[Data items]
======

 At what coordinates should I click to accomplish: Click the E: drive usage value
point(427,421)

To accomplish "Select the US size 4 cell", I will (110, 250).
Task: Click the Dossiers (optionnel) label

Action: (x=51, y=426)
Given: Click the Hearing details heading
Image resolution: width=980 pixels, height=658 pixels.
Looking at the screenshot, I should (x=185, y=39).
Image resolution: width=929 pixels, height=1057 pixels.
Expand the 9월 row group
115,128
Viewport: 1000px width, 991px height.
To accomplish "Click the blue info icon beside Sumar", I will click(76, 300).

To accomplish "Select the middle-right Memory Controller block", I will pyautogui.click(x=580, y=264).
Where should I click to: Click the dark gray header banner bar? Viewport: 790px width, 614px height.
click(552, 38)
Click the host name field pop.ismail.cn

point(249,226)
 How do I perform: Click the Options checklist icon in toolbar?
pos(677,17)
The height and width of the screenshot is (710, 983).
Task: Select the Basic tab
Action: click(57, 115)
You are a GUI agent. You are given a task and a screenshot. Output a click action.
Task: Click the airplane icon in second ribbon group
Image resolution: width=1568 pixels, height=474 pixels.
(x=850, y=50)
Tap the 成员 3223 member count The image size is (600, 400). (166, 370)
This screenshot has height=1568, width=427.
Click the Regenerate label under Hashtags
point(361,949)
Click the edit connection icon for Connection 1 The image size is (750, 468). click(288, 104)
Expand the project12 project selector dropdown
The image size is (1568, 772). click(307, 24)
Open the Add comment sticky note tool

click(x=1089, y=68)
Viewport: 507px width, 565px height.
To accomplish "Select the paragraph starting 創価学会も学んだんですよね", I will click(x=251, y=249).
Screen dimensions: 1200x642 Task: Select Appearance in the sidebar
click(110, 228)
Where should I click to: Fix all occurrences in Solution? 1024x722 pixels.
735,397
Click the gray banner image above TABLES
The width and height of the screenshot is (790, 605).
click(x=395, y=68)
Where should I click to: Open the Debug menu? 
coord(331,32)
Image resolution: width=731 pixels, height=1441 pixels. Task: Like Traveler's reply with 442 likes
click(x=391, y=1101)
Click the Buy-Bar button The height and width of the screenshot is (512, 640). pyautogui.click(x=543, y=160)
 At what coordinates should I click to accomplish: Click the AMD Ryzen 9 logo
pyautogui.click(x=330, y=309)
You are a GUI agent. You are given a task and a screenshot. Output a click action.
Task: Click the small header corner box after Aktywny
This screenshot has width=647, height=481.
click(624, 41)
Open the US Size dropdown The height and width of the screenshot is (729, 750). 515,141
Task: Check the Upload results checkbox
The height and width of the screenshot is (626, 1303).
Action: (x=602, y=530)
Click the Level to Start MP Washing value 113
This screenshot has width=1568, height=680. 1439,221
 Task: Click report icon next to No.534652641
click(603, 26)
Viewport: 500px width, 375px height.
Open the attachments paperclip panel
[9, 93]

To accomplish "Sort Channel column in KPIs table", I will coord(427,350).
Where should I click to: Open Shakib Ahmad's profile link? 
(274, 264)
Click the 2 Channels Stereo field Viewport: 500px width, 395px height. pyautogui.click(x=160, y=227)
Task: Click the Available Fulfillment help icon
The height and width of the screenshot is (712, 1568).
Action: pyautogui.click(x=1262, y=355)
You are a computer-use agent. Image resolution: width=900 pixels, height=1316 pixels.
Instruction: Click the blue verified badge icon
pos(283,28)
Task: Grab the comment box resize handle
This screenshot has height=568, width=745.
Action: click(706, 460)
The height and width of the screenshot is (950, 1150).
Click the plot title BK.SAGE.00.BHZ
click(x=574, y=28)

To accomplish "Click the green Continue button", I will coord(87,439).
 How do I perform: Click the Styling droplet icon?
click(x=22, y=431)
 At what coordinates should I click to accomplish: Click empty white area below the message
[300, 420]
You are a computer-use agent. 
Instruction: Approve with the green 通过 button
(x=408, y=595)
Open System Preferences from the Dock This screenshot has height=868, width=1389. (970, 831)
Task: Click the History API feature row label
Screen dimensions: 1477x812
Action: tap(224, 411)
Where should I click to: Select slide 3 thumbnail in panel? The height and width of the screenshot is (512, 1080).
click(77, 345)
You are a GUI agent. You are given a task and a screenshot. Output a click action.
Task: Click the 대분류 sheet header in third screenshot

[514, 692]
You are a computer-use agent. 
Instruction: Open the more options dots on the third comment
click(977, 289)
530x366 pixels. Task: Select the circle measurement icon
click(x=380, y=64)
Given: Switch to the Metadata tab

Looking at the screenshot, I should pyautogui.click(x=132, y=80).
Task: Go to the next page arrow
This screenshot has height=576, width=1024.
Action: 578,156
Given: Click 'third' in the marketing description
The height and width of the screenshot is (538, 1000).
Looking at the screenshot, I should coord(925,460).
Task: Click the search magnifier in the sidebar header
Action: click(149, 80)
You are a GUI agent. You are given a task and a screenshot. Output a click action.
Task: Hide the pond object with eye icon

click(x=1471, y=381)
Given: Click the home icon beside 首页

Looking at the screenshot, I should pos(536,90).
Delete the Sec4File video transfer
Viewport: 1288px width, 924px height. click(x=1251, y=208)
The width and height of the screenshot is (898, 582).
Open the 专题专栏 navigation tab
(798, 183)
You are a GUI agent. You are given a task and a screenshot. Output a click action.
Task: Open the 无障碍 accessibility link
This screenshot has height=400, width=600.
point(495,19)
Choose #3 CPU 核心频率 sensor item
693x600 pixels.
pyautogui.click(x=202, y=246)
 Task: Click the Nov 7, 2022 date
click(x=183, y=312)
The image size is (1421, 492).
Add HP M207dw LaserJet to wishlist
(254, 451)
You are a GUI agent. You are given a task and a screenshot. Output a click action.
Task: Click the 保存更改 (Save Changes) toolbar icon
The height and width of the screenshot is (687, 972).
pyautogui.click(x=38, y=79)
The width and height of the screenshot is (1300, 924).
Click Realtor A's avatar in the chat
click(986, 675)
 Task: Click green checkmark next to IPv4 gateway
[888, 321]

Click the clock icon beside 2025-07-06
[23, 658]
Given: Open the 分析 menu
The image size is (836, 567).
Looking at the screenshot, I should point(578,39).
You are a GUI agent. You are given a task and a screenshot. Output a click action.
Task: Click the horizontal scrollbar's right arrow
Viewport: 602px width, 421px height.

======

**Task instructions**
Determine how many of the lines above include the word "will", then give that number and nothing else.

**Answer below**
6